_Your assignment_
The entries should be written out again exactly as they read.
#### Exercise input
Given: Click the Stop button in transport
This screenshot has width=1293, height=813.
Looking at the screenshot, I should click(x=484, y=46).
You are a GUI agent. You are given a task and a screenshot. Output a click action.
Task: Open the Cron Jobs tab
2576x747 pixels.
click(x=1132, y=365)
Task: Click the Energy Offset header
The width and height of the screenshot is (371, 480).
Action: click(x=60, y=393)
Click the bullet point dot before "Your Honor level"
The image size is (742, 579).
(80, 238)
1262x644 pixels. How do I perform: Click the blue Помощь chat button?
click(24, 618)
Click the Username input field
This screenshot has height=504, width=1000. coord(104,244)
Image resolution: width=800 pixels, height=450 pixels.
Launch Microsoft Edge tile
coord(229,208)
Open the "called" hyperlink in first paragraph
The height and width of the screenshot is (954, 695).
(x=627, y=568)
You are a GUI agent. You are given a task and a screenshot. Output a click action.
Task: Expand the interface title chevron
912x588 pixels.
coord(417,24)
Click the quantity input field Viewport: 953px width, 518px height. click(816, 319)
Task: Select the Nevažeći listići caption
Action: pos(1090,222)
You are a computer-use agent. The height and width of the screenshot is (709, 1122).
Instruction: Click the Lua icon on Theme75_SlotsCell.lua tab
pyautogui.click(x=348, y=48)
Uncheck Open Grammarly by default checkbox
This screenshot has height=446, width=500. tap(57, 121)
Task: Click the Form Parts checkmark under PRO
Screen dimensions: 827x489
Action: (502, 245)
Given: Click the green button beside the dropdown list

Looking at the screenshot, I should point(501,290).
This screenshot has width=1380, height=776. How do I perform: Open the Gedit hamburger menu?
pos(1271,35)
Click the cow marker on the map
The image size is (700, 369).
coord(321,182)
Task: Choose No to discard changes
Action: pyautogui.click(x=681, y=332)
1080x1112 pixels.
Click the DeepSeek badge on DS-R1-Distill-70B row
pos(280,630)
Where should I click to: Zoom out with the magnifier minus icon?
########
_Response to the task_
Given: Click the Stop button in transport
This screenshot has width=1293, height=813.
Looking at the screenshot, I should click(x=484, y=46).
You are a GUI agent. You are given a task and a screenshot. Output a click action.
Task: Open the Cron Jobs tab
2576x747 pixels.
click(x=1132, y=365)
Task: Click the Energy Offset header
The width and height of the screenshot is (371, 480).
Action: click(x=60, y=393)
Click the bullet point dot before "Your Honor level"
The image size is (742, 579).
(80, 238)
1262x644 pixels. How do I perform: Click the blue Помощь chat button?
click(24, 618)
Click the Username input field
This screenshot has height=504, width=1000. coord(104,244)
Image resolution: width=800 pixels, height=450 pixels.
Launch Microsoft Edge tile
coord(229,208)
Open the "called" hyperlink in first paragraph
The height and width of the screenshot is (954, 695).
(x=627, y=568)
You are a GUI agent. You are given a task and a screenshot. Output a click action.
Task: Expand the interface title chevron
912x588 pixels.
coord(417,24)
Click the quantity input field Viewport: 953px width, 518px height. click(816, 319)
Task: Select the Nevažeći listići caption
Action: pos(1090,222)
You are a computer-use agent. The height and width of the screenshot is (709, 1122).
Instruction: Click the Lua icon on Theme75_SlotsCell.lua tab
pyautogui.click(x=348, y=48)
Uncheck Open Grammarly by default checkbox
This screenshot has height=446, width=500. tap(57, 121)
Task: Click the Form Parts checkmark under PRO
Screen dimensions: 827x489
Action: (502, 245)
Given: Click the green button beside the dropdown list

Looking at the screenshot, I should point(501,290).
This screenshot has width=1380, height=776. How do I perform: Open the Gedit hamburger menu?
pos(1271,35)
Click the cow marker on the map
The image size is (700, 369).
coord(321,182)
Task: Choose No to discard changes
Action: pyautogui.click(x=681, y=332)
1080x1112 pixels.
Click the DeepSeek badge on DS-R1-Distill-70B row
pos(280,630)
Where should I click to: Zoom out with the magnifier minus icon?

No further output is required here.